INSTRUCTION A: Using the text on the Empire Cafeteria, explain in one to three sentences why the Daily Worker had reason to draw attention to the restaurant.

TEXT:
— START —

Empire Cafeteria windows not broken

The Empire Cafeteria at 306 Lenox Avenue, midway between 125th and 126th Streets, escaped damage, according to a white eye-witness quoted in a story in the Daily Worker. No other source mentioned the restaurant. The eyewitness grouped the Empire Cafeteria with Koch's department store as businesses "not molested" as they had been "forced to employ Negroes as a result of recent struggles." Koch's manager told a reporter for the New York Age that his store escaped damage.

The Daily Worker had reason to draw attention to the Empire Cafeteria, as it was a campaign by the Communist Party, rather than the Black-led Citizen's League for Fair Play, that led to the owner hiring Black staff in September 1934. Committed to interracial action and goals, the Communist Party had found itself at odds with the boycott movement's Black nationalist orientation and focus on obtaining jobs for Black workers. When the question of who would get the positions at Blumstein's department store that the boycott movement won splintered the coalition that made up the Citizen's League, the Communist Party took the opportunity to step into the fight against job discrimination on their terms. The Empire Cafeteria was a carefully chosen target. Historian Mark Naison found that white workers in the restaurant had already been organized by the Party, which worked to have them formulate common demands with the picketers that included hiring Black countermen alongside shorter hours and better conditions. Support from the restaurant's customers was also likely, Naison found, as many came from a home relief bureau on 124th Street that that Party had helped unionize.

— END —

DATA:

— START —

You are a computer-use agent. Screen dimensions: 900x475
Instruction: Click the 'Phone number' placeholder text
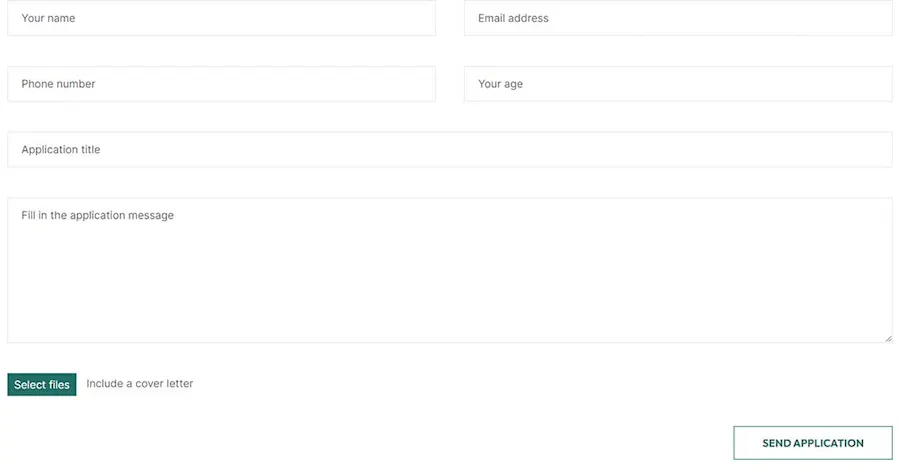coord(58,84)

— END —
— START —

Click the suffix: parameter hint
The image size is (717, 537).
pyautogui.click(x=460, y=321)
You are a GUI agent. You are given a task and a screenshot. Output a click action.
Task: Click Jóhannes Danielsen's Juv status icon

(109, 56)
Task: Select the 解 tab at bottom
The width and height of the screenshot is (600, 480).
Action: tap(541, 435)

— END —
— START —

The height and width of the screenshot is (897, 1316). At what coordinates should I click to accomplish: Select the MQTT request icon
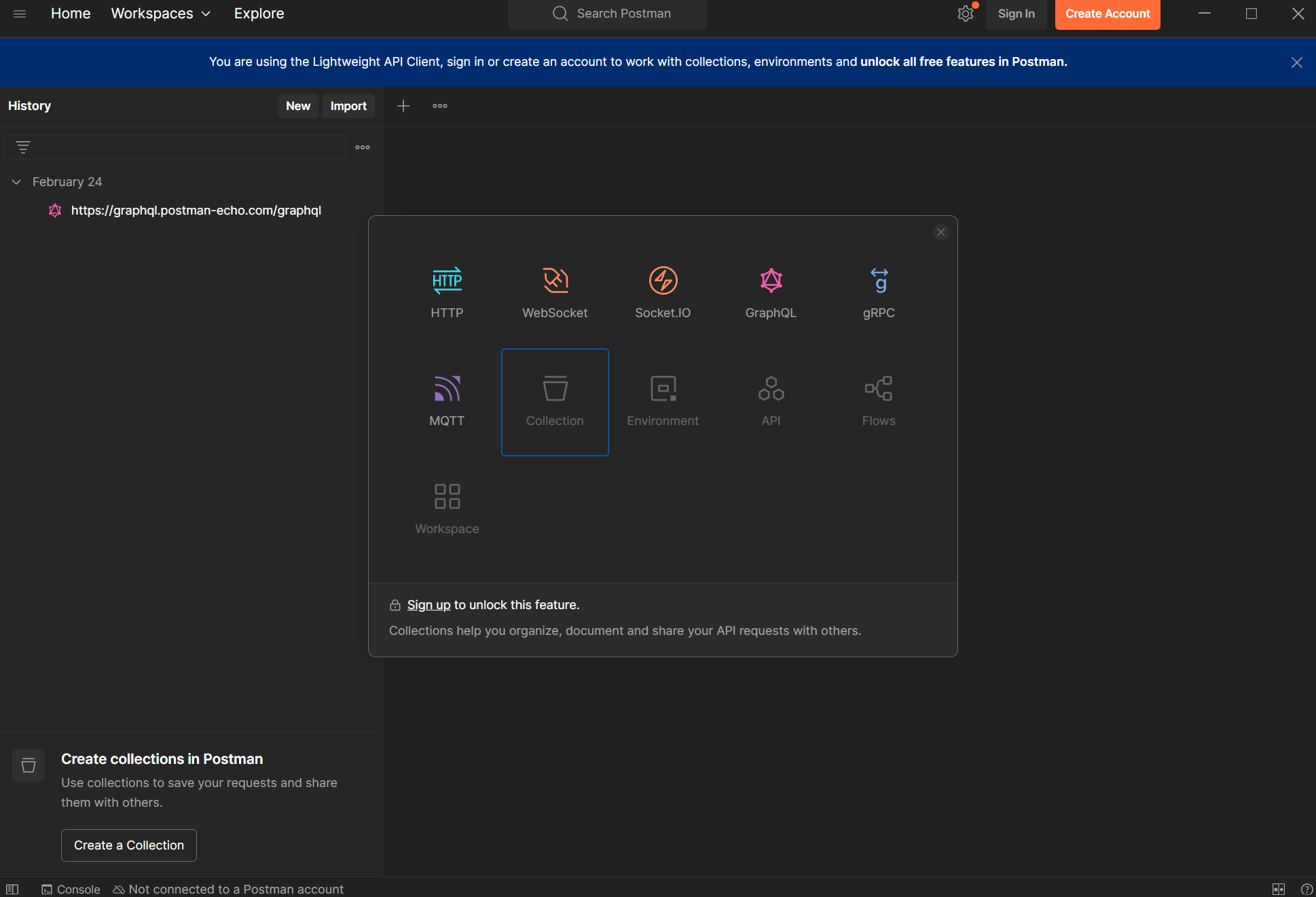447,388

— END —

INSTRUCTION B: Return the part of the records that opens with the line containing "You are a computer-use" and closes with the line containing "coord(58,84)", both lines included, and leave the pictures out.

CORRECT RESPONSE A: The Daily Worker had reason to highlight the Empire Cafeteria because the owner's hiring of Black staff in September 1934 came from a campaign by the Communist Party. That campaign was run by the Party rather than by the Black-led Citizen's League for Fair Play.

CORRECT RESPONSE B:
You are a computer-use agent. Screen dimensions: 900x475
Instruction: Click the 'Phone number' placeholder text
coord(58,84)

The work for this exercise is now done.